- [Given entries]
/---

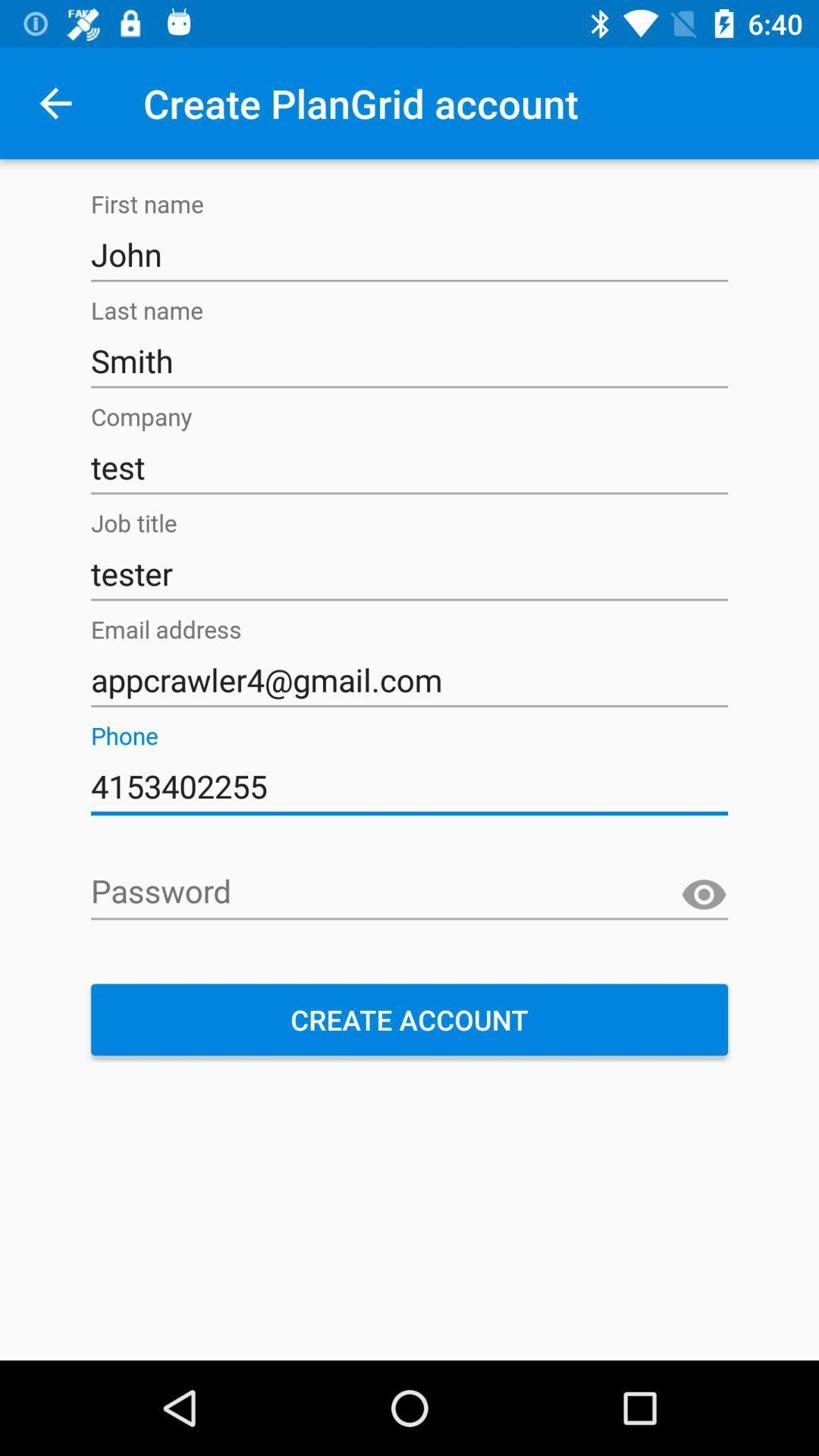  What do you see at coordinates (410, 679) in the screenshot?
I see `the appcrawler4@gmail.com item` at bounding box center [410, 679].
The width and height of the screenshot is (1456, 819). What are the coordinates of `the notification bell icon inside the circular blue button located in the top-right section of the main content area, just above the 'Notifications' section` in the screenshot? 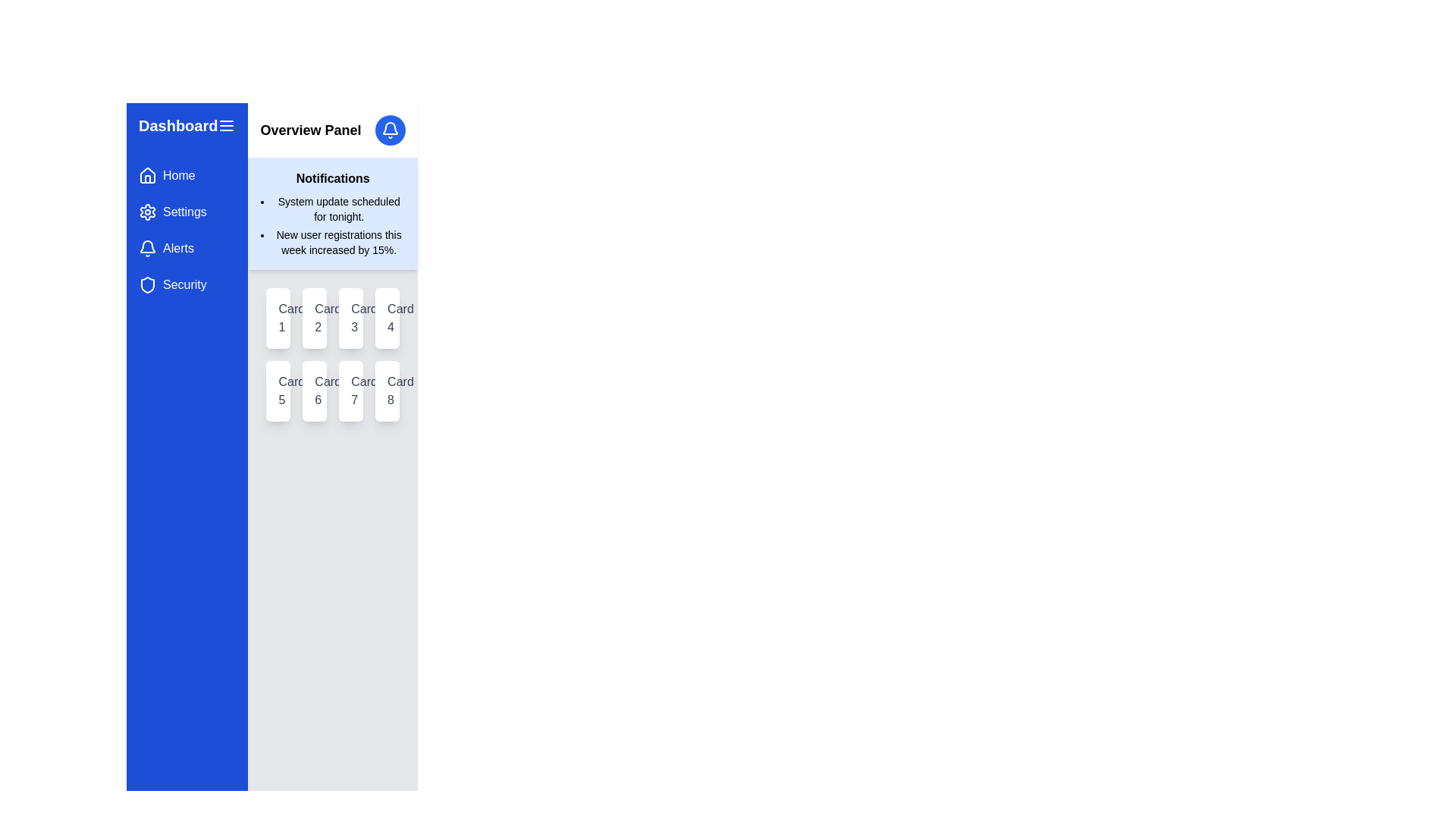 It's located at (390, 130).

\---
/---

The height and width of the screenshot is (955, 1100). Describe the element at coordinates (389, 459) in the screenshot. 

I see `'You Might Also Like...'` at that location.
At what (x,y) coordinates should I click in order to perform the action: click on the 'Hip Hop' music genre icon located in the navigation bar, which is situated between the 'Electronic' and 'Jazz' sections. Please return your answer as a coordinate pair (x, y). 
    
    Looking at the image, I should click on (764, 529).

\---

- [What you will do] Duplicate the stretch from the line that contains "At what (x,y)" through the line that contains "Looking at the", both ends included.

- [Reply to the task]
At what (x,y) coordinates should I click in order to perform the action: click on the 'Hip Hop' music genre icon located in the navigation bar, which is situated between the 'Electronic' and 'Jazz' sections. Please return your answer as a coordinate pair (x, y). 
    
    Looking at the image, I should click on (764, 529).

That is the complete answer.